▸ **ACTIVITIES**:
a) Reproduce, word for word, the portion of the passage about Reed that begins at the words "In recent years, WIT" and stops after "plans on continuing.".
b) Carry on the passage about Reed and WIT, starting right after its last sentence.

▸ **TEXT EXCERPT**:
★ ★ ★ ★
Right out of Texas A&M, Reed worked in copier-machines sales and also performed audit and compliance work for a securities firm. “I was cold-calling people 100% of the time with the copier sales position,” she says. “It was not an easy job, but what I did find valuable was it got me out in front of people and I was able to meet a wide-variety of people.”
In recent years, WIT has taken big steps forward on the technology front to best help its owners and vendor partners succeed, something Reed plans on continuing.
“You cannot underestimate how big the technology piece is,” she said. “Someone once told me it’s not the big that eat the small, it’s the fast that eat the slow. If we are able to launch and employ technology that makes us that much better than our competition, then that puts us in an even better place in the marketplace.”
Reed referenced WIT’s acronym, which stands for “We Invest Together.” “It’s the power of the group coming together and wanting to move forward and strengthen their businesses and the industry,” she said.
She also lauded the efforts of Moorhead in helping her settle into her new position. “Charlie has been a great sounding board,” she said. “He’s introducing me to a lot of people and has given me essentially a data dump of information from his years in the industry. He’s been like a mentor and coach, which I greatly appreciate.”
★ ★ ★ ★
▸ **PROVIDED MATERIAL**:
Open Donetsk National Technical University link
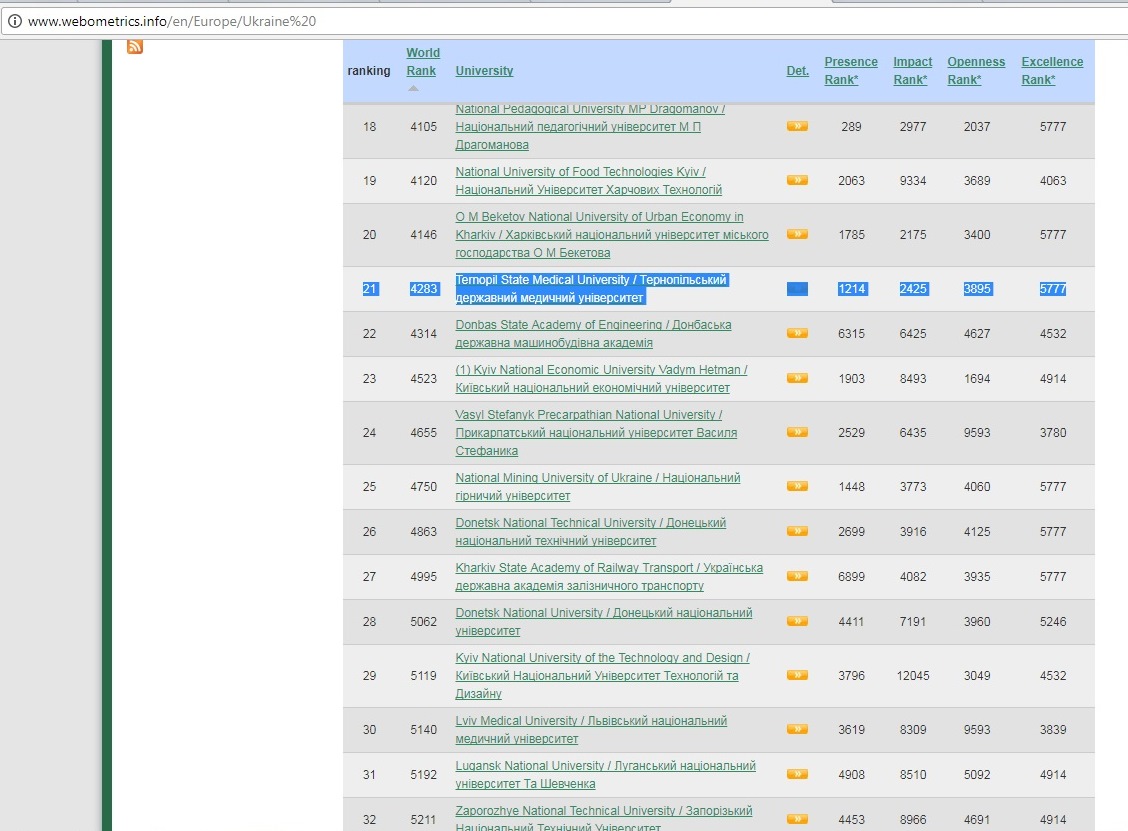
★ ★ ★ ★
▸ **ANSWERS TO EACH TASK**:
a)
In recent years, WIT has taken big steps forward on the technology front to best help its owners and vendor partners succeed, something Reed plans on continuing.

b)
In terms of goals for the future, Reed is focusing on the short-term. “It would be pretty premature to state very specific goals,” she said. “I do have a 90-day plan centered around things I would like to do around the office. It’s really more focused on getting out and meeting people in the industry and getting to know the WIT staff.”
Fall Networking Meeting notes
Also during the Fall Networking Meeting, WIT welcomed new member North Shore Plumbing Supply out of Flushing, N.Y. North Shore is a third-generation family-owned distributor with 25 employees.
Additionally, a special technology roundtable presentation was held during the group’s general session. The roundtable was moderated by WIT consultant Mike Workman and featured a panel that included Brad Bolton (Cregger Co.), Tom Jones (service provider LBMX), Bill Maxwell (M&L Supply) and WIT technology guru and Director of IT Kevin Roquemore.
Among the topics discussed included using cellphones as a prime technology avenue in a business. “We have to leverage that technology and bring the customer to the business,” Bolton said. “It’s the greatest tool in the bag because everybody has one.”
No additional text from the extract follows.